Would you please return all of the entries below exactly as shown?
=== Supplied records ===
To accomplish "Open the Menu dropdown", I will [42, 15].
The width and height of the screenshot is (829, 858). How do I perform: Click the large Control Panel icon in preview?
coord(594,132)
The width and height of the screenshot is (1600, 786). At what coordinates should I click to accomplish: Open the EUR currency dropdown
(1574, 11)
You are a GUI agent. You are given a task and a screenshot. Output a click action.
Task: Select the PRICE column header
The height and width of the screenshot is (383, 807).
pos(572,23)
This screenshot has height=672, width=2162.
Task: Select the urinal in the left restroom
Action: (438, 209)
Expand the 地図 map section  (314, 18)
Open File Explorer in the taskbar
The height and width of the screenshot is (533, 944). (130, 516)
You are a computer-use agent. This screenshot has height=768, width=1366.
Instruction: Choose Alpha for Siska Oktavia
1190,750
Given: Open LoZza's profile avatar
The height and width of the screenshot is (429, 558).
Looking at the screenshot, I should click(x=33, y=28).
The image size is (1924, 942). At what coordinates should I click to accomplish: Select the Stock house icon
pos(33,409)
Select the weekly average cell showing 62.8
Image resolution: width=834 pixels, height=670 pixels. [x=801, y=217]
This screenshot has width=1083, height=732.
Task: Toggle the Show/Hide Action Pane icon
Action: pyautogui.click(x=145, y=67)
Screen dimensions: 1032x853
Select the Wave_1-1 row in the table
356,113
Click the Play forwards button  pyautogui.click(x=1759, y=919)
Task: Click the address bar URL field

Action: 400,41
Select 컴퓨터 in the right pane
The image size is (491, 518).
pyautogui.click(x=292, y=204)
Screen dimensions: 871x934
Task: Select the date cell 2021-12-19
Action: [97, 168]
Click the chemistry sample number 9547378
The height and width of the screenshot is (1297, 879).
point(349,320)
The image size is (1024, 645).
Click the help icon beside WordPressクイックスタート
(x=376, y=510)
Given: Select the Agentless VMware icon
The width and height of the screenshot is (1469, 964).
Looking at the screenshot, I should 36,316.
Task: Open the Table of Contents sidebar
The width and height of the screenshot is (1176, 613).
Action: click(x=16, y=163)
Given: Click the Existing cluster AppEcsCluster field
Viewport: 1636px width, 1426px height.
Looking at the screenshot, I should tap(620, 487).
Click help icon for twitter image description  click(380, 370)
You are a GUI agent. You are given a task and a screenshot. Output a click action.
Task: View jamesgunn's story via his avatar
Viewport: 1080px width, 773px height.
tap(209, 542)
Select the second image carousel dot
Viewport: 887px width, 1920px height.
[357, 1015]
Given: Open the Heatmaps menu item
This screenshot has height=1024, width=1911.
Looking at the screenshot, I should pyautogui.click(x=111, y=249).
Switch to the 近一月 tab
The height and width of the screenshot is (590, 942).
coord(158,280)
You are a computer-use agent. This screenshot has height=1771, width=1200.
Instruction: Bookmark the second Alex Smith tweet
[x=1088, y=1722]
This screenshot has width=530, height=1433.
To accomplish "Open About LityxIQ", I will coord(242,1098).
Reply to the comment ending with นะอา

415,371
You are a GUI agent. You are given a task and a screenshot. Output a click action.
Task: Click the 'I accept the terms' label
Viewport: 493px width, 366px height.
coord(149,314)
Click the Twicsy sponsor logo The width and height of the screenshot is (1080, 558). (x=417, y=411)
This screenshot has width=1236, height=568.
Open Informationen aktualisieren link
===
--- Exercise answer ---
To accomplish "Open the Menu dropdown", I will [42, 15].
The width and height of the screenshot is (829, 858). How do I perform: Click the large Control Panel icon in preview?
coord(594,132)
The width and height of the screenshot is (1600, 786). At what coordinates should I click to accomplish: Open the EUR currency dropdown
(1574, 11)
You are a GUI agent. You are given a task and a screenshot. Output a click action.
Task: Select the PRICE column header
The height and width of the screenshot is (383, 807).
pos(572,23)
This screenshot has height=672, width=2162.
Task: Select the urinal in the left restroom
Action: (438, 209)
Expand the 地図 map section  (314, 18)
Open File Explorer in the taskbar
The height and width of the screenshot is (533, 944). (130, 516)
You are a computer-use agent. This screenshot has height=768, width=1366.
Instruction: Choose Alpha for Siska Oktavia
1190,750
Given: Open LoZza's profile avatar
The height and width of the screenshot is (429, 558).
Looking at the screenshot, I should click(x=33, y=28).
The image size is (1924, 942). At what coordinates should I click to accomplish: Select the Stock house icon
pos(33,409)
Select the weekly average cell showing 62.8
Image resolution: width=834 pixels, height=670 pixels. [x=801, y=217]
This screenshot has width=1083, height=732.
Task: Toggle the Show/Hide Action Pane icon
Action: pyautogui.click(x=145, y=67)
Screen dimensions: 1032x853
Select the Wave_1-1 row in the table
356,113
Click the Play forwards button  pyautogui.click(x=1759, y=919)
Task: Click the address bar URL field

Action: 400,41
Select 컴퓨터 in the right pane
The image size is (491, 518).
pyautogui.click(x=292, y=204)
Screen dimensions: 871x934
Task: Select the date cell 2021-12-19
Action: [97, 168]
Click the chemistry sample number 9547378
The height and width of the screenshot is (1297, 879).
point(349,320)
The image size is (1024, 645).
Click the help icon beside WordPressクイックスタート
(x=376, y=510)
Given: Select the Agentless VMware icon
The width and height of the screenshot is (1469, 964).
Looking at the screenshot, I should 36,316.
Task: Open the Table of Contents sidebar
The width and height of the screenshot is (1176, 613).
Action: click(x=16, y=163)
Given: Click the Existing cluster AppEcsCluster field
Viewport: 1636px width, 1426px height.
Looking at the screenshot, I should tap(620, 487).
Click help icon for twitter image description  click(380, 370)
You are a GUI agent. You are given a task and a screenshot. Output a click action.
Task: View jamesgunn's story via his avatar
Viewport: 1080px width, 773px height.
tap(209, 542)
Select the second image carousel dot
Viewport: 887px width, 1920px height.
[357, 1015]
Given: Open the Heatmaps menu item
This screenshot has height=1024, width=1911.
Looking at the screenshot, I should pyautogui.click(x=111, y=249).
Switch to the 近一月 tab
The height and width of the screenshot is (590, 942).
coord(158,280)
You are a computer-use agent. This screenshot has height=1771, width=1200.
Instruction: Bookmark the second Alex Smith tweet
[x=1088, y=1722]
This screenshot has width=530, height=1433.
To accomplish "Open About LityxIQ", I will coord(242,1098).
Reply to the comment ending with นะอา

415,371
You are a GUI agent. You are given a task and a screenshot. Output a click action.
Task: Click the 'I accept the terms' label
Viewport: 493px width, 366px height.
coord(149,314)
Click the Twicsy sponsor logo The width and height of the screenshot is (1080, 558). (x=417, y=411)
This screenshot has width=1236, height=568.
Open Informationen aktualisieren link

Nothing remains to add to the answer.